The context object provides a way of sending a "cancel" signal to a worker. In this case your worker is not really doing anything, but still fits the paradigm.
Example would be:
package main
import (
"context"
"fmt"
"sync"
"time"
)
func sleep(ctx context.Context, wg *sync.WaitGroup) {
sctx, _ := context.WithTimeout(ctx, 5*time.Second)
tStart := time.Now()
<-sctx.Done() // will sit here until the timeout or cancelled
tStop := time.Now()
fmt.Printf("Slept for %s\n", tStop.Sub(tStart))
wg.Done()
}
func main() {
ctx, cancelFunc := context.WithCancel(context.Background())
wg := sync.WaitGroup{}
wg.Add(1)
go sleep(ctx, &wg)
if true {
time.Sleep(3 * time.Second)
cancelFunc()
}
wg.Wait()
}
https://play.golang.org/p/2Krx4PsxFKL
Change the if true { to if false { and you can see the Slept for ... change.

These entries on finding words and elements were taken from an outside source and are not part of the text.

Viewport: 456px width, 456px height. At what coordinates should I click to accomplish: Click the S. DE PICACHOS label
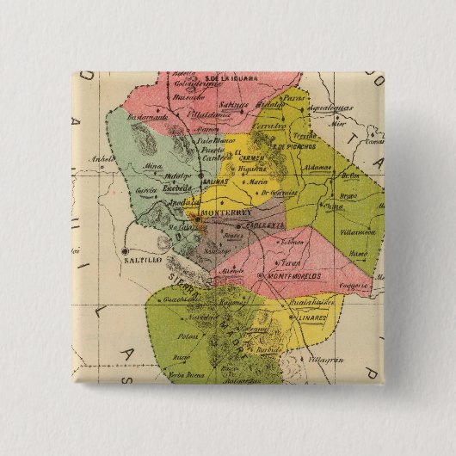[x=293, y=147]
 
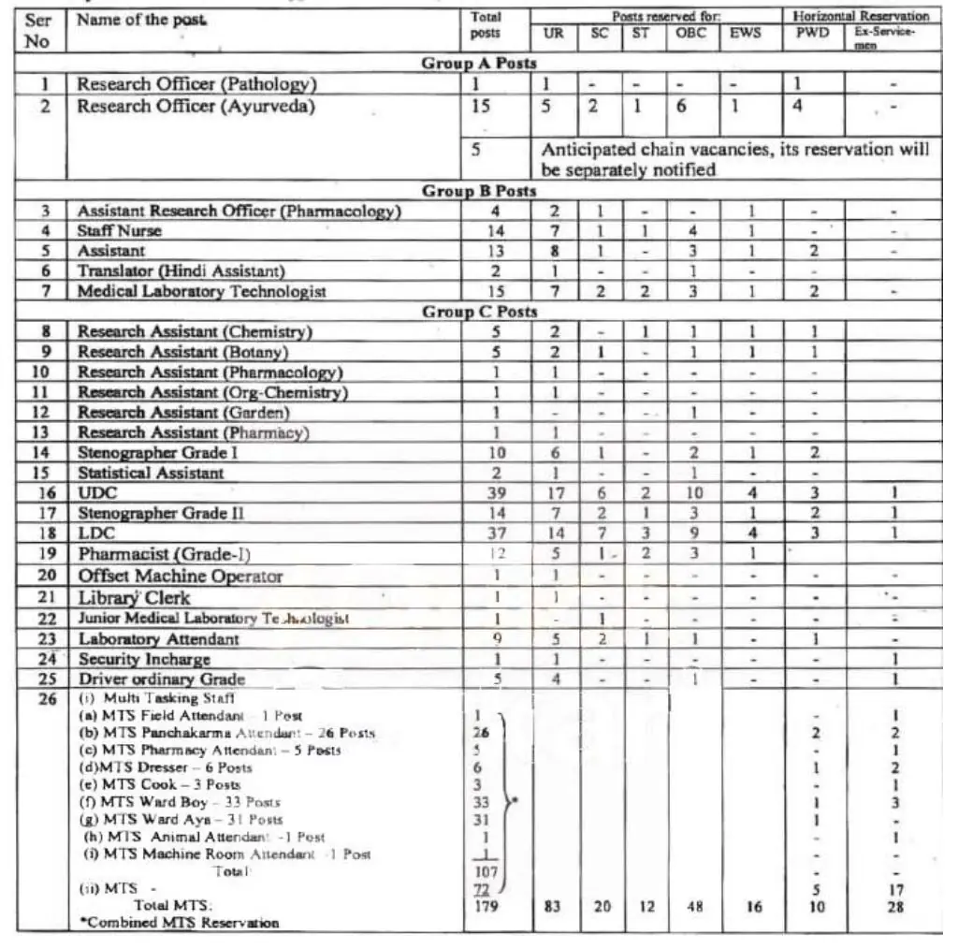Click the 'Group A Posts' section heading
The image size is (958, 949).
[478, 64]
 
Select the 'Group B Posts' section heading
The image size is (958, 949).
[478, 191]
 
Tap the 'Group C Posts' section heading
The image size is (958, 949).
[478, 312]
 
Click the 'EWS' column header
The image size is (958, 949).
[746, 33]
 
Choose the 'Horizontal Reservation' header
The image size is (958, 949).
[861, 16]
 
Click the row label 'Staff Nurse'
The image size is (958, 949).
[120, 231]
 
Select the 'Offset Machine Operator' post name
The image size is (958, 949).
[180, 577]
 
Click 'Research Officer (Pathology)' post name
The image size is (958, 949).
[197, 84]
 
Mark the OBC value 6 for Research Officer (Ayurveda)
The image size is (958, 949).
[682, 107]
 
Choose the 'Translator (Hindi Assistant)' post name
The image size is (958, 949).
[181, 271]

One method is to use a timer. You can call Stop() on a timer, but this stops it without waking up whatever is waiting on it. So you then use Reset() to set it to a new value, specifically 0, which triggers it immediately.
Example:
package main
import (
"fmt"
"sync"
"time"
)
func sleep(wg *sync.WaitGroup) *time.Timer {
timer := time.NewTimer(5 * time.Second)
go func() {
tStart := time.Now()
<-timer.C
tStop := time.Now()
fmt.Printf("Slept for %s\n", tStop.Sub(tStart))
wg.Done()
}()
return timer
}
func main() {
wg := sync.WaitGroup{}
wg.Add(1)
timer := sleep(&wg)
if true {
time.Sleep(3 * time.Second)
if timer.Stop() {
timer.Reset(0)
}
}
wg.Wait()
}
https://play.golang.org/p/b3I65kAujR4
Change the if true { to if false { and you can see the Slept for ... change.